Even those of his friends who know the truth forget sometimes. He makes it easy. Around other people, he doesn't mope or whine or withdraw into brown studies. He's a funny guy most of the time. Witty, a great story teller, quick with a comeback. But if you know him well, you can tell he's in a mood by the change in his sense of humor. When he's feeling sad his jokes turn dark, he's more sarcastic, his view of the world and of other people fatalistic and bleak. "Aren't you cynical today," people will say to him after after a surprisingly morbid wisecrack. But they treat what he said as a joke that didn't work, not as what it is, a sign that he's suddenly finding nothing to laugh about.


"And," said my friend, "[Lincoln] knew he was 'depressed.' He wasn't so overwhelmed by how sad he was that he couldn't remember or imagine feeling anything else. He wasn't so sad that the sadness exhausted his ability to feel sad. He wrote that poem."

Which poem.

"This one. 'The Suicide's Soliloquoy.' When he was in his twenties."

Here, where the lonely hooting owl
Sends forth his midnight moans,
Fierce wolves shall o'er my carcase growl,
Or buzzards pick my bones.

No fellow-man shall learn my fate,
Or where my ashes lie;
Unless by beasts drawn round their bait,
Or by the ravens' cry.

Yes! I've resolved the deed to do,
And this the place to do it:
This heart I'll rush a dagger through
Though I in hell should rue it!

To ease me of this power to think,
That through my bosom raves,
I'll headlong leap from hell's high brink
And wallow in its waves.

Shakespeare's Sister adds that she too has a friend that Mannion's description of his reminds her of.
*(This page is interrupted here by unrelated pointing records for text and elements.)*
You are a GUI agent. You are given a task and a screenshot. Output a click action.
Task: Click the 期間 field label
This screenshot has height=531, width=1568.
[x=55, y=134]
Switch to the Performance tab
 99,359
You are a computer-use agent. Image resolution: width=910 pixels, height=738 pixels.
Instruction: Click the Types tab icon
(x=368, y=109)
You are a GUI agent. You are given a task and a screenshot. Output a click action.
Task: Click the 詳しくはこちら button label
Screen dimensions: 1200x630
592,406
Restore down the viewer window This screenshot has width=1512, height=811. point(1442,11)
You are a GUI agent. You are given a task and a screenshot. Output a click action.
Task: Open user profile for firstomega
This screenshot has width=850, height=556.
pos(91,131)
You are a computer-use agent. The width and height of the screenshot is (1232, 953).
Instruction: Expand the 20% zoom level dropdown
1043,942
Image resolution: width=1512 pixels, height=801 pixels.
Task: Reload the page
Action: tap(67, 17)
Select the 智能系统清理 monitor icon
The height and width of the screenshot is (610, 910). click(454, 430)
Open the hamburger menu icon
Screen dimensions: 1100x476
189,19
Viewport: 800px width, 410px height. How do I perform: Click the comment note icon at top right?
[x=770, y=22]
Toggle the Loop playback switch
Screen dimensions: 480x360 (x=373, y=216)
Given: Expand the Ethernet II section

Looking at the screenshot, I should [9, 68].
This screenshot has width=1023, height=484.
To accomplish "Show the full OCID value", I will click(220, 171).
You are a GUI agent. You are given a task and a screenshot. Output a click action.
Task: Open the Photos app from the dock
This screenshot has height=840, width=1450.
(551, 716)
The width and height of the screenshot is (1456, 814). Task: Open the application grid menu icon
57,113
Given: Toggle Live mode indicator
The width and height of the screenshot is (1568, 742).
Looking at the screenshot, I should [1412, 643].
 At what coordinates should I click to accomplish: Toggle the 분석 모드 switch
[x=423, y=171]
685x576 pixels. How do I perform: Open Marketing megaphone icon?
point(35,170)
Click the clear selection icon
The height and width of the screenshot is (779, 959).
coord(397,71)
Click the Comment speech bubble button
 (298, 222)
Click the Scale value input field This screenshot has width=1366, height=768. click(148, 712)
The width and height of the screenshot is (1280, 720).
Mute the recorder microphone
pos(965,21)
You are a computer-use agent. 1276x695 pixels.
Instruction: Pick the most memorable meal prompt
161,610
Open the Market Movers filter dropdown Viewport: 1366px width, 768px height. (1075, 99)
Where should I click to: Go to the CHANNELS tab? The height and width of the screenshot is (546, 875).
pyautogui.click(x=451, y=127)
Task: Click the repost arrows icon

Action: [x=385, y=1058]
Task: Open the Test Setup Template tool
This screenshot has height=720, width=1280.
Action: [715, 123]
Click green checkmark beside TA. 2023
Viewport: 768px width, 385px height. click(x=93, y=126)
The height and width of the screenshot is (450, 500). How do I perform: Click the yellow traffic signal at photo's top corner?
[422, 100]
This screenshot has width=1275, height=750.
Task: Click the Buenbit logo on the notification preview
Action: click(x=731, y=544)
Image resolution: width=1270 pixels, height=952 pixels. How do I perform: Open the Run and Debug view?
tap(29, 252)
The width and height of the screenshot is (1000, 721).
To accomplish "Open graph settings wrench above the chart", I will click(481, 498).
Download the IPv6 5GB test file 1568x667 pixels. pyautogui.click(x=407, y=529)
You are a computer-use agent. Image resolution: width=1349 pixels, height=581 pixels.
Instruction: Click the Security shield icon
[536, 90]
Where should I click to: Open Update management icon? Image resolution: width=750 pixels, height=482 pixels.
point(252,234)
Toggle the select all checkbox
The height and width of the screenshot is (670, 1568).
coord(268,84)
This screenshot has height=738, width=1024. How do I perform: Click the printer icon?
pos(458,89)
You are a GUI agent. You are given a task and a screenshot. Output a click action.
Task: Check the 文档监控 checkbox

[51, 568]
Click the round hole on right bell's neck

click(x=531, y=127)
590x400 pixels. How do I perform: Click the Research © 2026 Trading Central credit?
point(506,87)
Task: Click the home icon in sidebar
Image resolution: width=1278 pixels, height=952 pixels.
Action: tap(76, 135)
The thing is, he’s a writer, and there is, of course, a rich tradition of thought (as alluded to with the reference to Styron in Mannion’s post) that depression, and indeed other afflictions and the addictions appropriated to mask them, are the very things that drive an artist’s artistry, and that seriously addressing something like depression may stifle the muse. Would I be as interesting, as thoughtful, as creative, if I weren’t afflicted? It’s a terrible thing to be scared of one’s potential cure, to worry that the cure might be worse than the disease.


I don’t know that my friend and I will ever talk about these things. I think he knows I’ll listen if he volunteers, and I hope he does, sometime. I would like to tell him that even when the cure has been offered and accepted, the scars of affliction linger. It is a warning, yes—be prepared—and an assurance: You will always be brilliant. The man who inspires me now, even while on the edge of tears, will inspire me still, even if he gets the help he needs, and I find him instead on the edge of a smile.


And where do I come down? Certainly I have been depressed. And I have trouble talking about it too. Part of it is my fear of being thought a "drama queen." It's hard sometimes to think any of my problems are serious enough people should stop their busy lives to help. Even though I know, or at least believe, that there are at least one or two who would be glad to do so.

Do I worry that being "happy" would make me less creative? Yes and no. Being able to reach the little ball of whatever it is inside me that makes me able to create a character like Keitha is so...well in his book A Cure For Gravity Joe Jackson says that for him, music "has been as good a religion as any." That's how I feel about being able to create characters who shine in other people's minds. And I'm very protective about it.

But to be happy...I think the girls would come with me, don't you?